Print the passage of the Paul Rouleau biography between "Paul S. Rouleau is" and "University in 1984.", inclusive, copying it word for word.

SELECTED PASSAGE
════

Personal details
- Born: Paul S. Rouleau
- Education: University of Ottawa; York University;

= Paul Rouleau =

Canadian judge in Ontario

Paul S. Rouleau is a justice of the Court of Appeal for Ontario, Canada. He was the commissioner of the Public Order Emergency Commission that conducted the Inquiry into Emergencies Act mandated by law to study and report on the circumstances that led to the invoking of the Emergencies Act on February 14, 2022 by the government of Prime Minister Justin Trudeau during the Canada convoy protests.

== Education ==
Rouleau received his Bachelor of Administration in 1974 and his LL.B in 1977, both from the University of Ottawa. He received a Masters in Law from York University in 1984.

== Career ==
Rouleau was a partner with the law firms Cassels Brock & Blackwell from his call to the Bar in 1979 to 1987, Genest Murray, DesBrisay, Lamek from 1987 to 2000, and Heenan Blaikie from 2000 to 2002.

════

SUPPLIED RECORDS

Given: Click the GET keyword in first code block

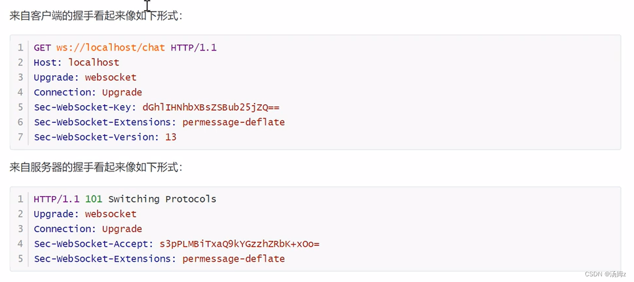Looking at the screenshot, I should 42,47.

════

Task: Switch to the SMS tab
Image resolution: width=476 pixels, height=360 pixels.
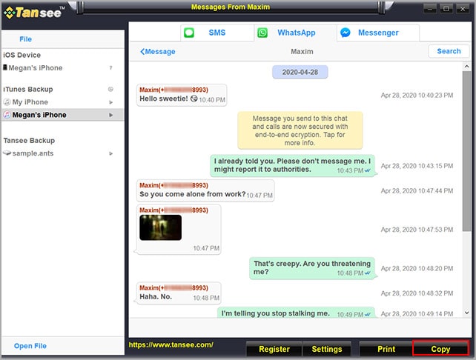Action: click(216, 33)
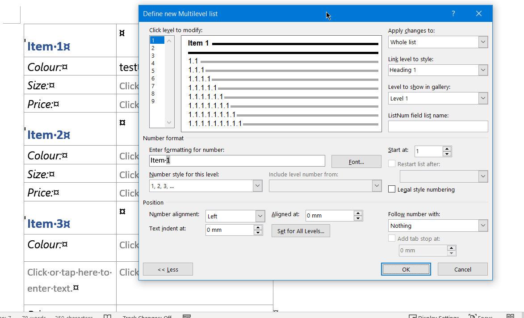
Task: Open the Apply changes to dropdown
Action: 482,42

════

FINISHED EXERCISE
Paul S. Rouleau is a justice of the Court of Appeal for Ontario, Canada. He was the commissioner of the Public Order Emergency Commission that conducted the Inquiry into Emergencies Act mandated by law to study and report on the circumstances that led to the invoking of the Emergencies Act on February 14, 2022 by the government of Prime Minister Justin Trudeau during the Canada convoy protests.

== Education ==
Rouleau received his Bachelor of Administration in 1974 and his LL.B in 1977, both from the University of Ottawa. He received a Masters in Law from York University in 1984.